Sounds like Spanish, right? Actually, it’s Ladino, or Judaeo-Spanish – the language once spoken by Sephardic Jews throughout North Africa, Bulgaria, Turkey and Greece. Israelis often call it “Spanyolit,” or simply “Sfaradit” (Spanish). My friend Avi grew up speaking the language with his grandmother, whose family has lived in Jerusalem since a couple of centuries after the expulsion of the Jews from Spain in 1492. Today Ladino is a dying language, like Yiddish. Unlike Yiddish, however, it doesn’t even have a core of ultra-Orthodox people who speak the language to their children, as the hasidim do. The only place I’ve heard the language spoken in Tel Aviv is among the Turkish shopkeepers on Florentine Street – the ones who sell spices, dried fruits, nuts and bourekas.
Levy, a Jerusalemite whose parents came from Turkey, has done something incredible with traditional Ladino songs – with her voice and her musical arrangements, she has stripped them of their sentimentality and made them sound raw and immediate.

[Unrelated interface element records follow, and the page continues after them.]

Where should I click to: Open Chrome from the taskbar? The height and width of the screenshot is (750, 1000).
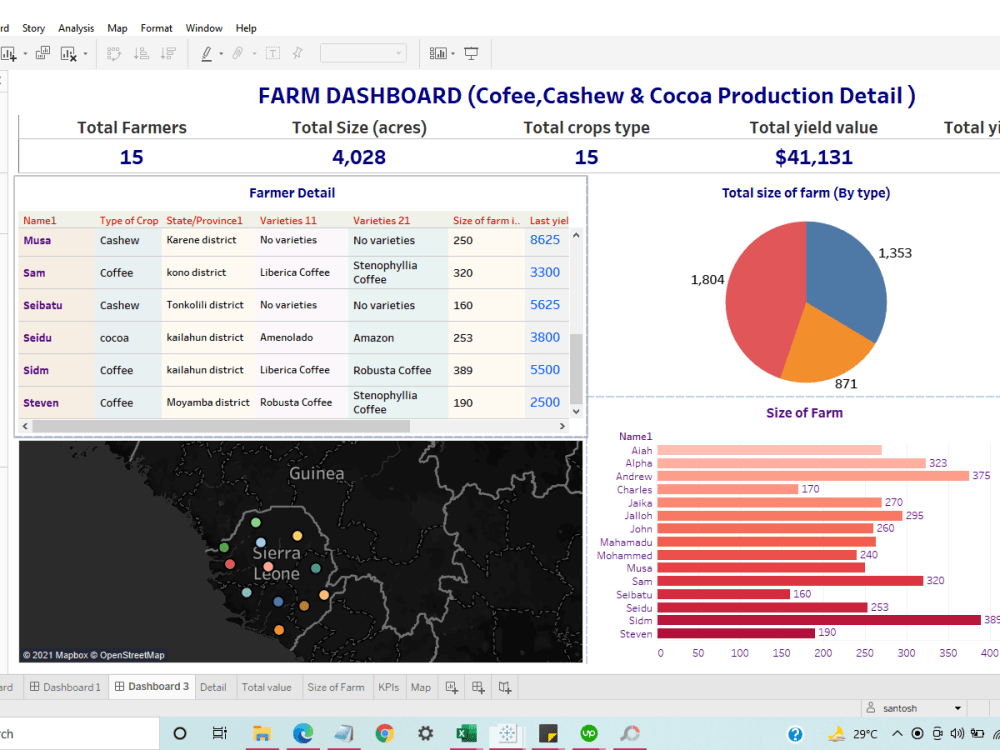[383, 732]
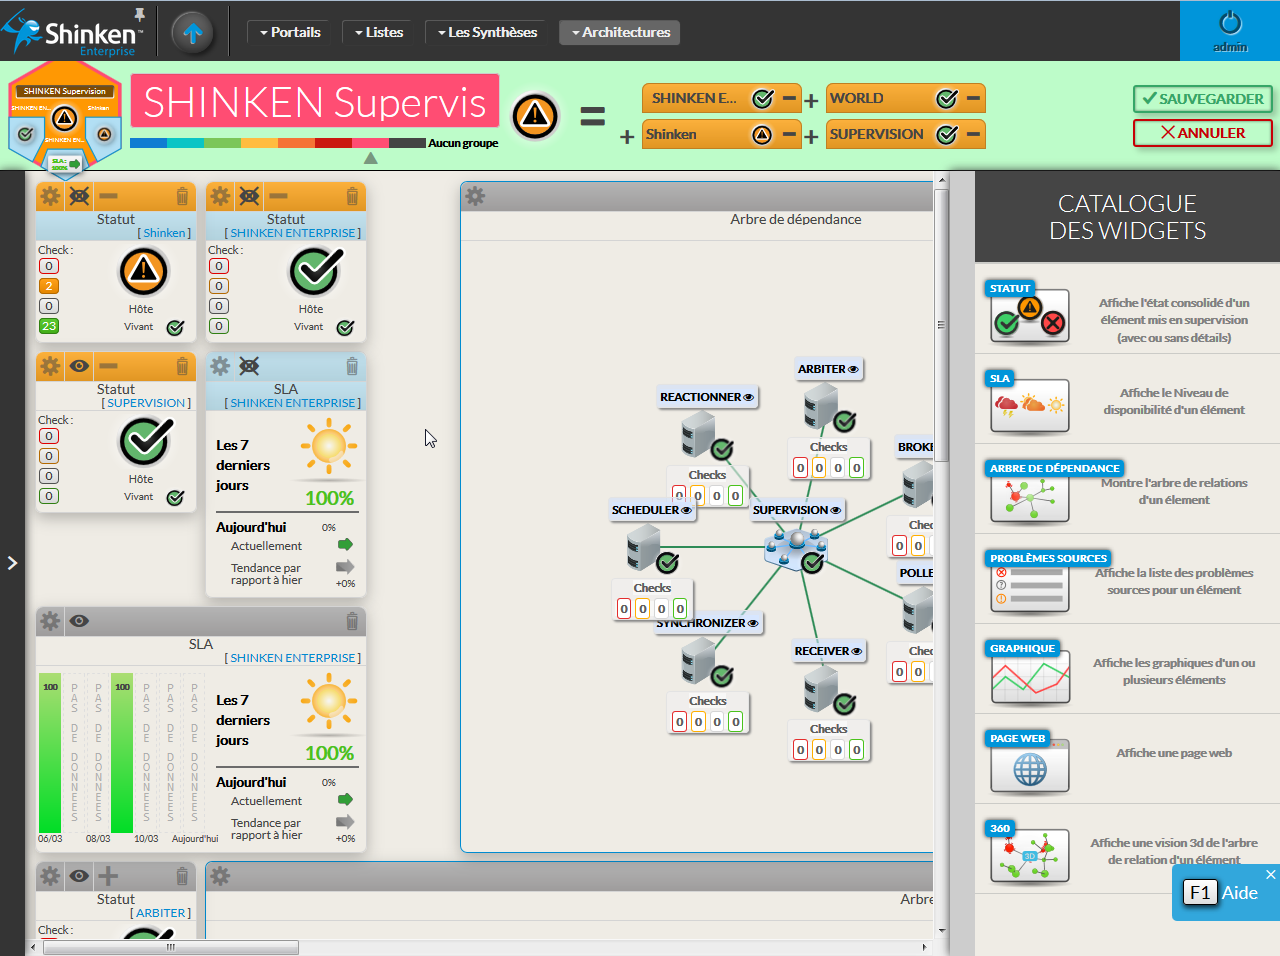Select the Page Web widget icon

(1030, 766)
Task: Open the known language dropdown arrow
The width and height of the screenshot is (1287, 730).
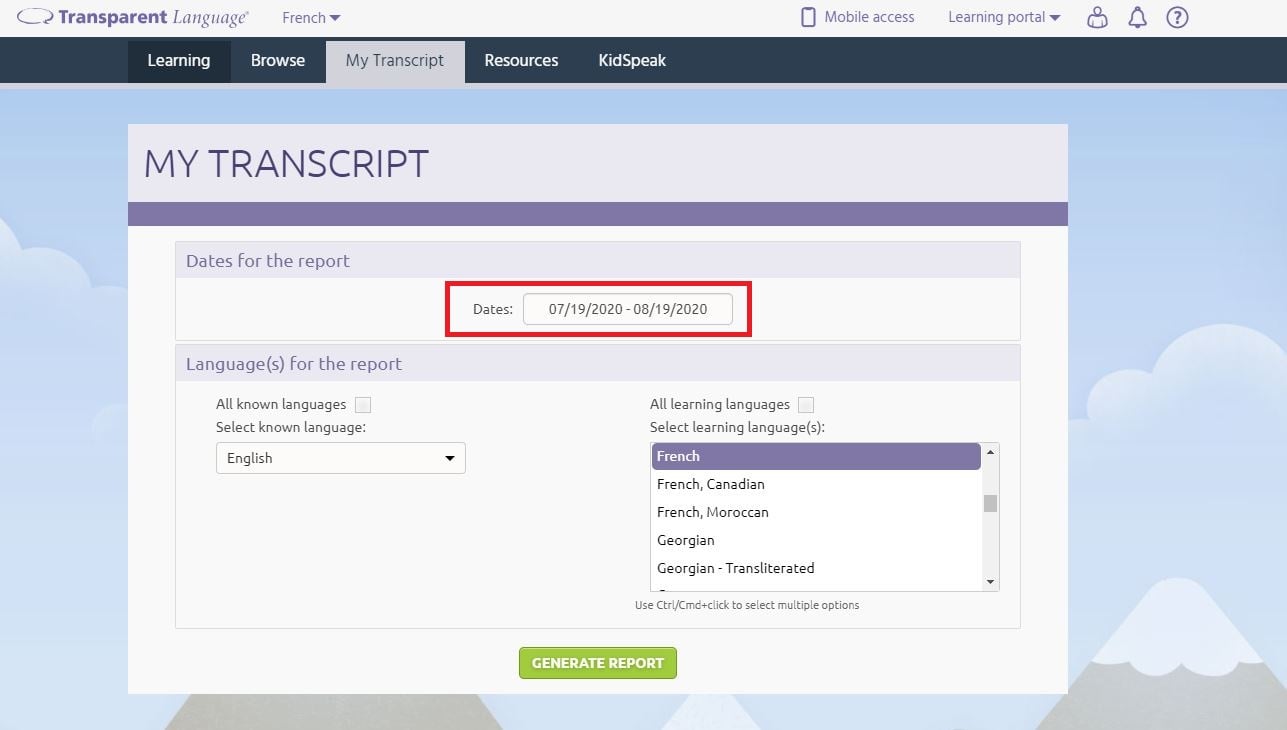Action: [x=450, y=458]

This year she was nominated for a BBC3 “World Music Award,” and she is gradually gaining the international acclaim she deserves for her gorgeous musical interpretations.
*The Lioness pointed out in an email that the name of the song should be spelled Juderia, not Jude Ria. Juderia means Jewish Quarter. (I once saw an old sign in the old city of Rhodes that said Juderia. The Jews of Rhodes were, of course, all deported by the Nazis during the German occupation of Greece).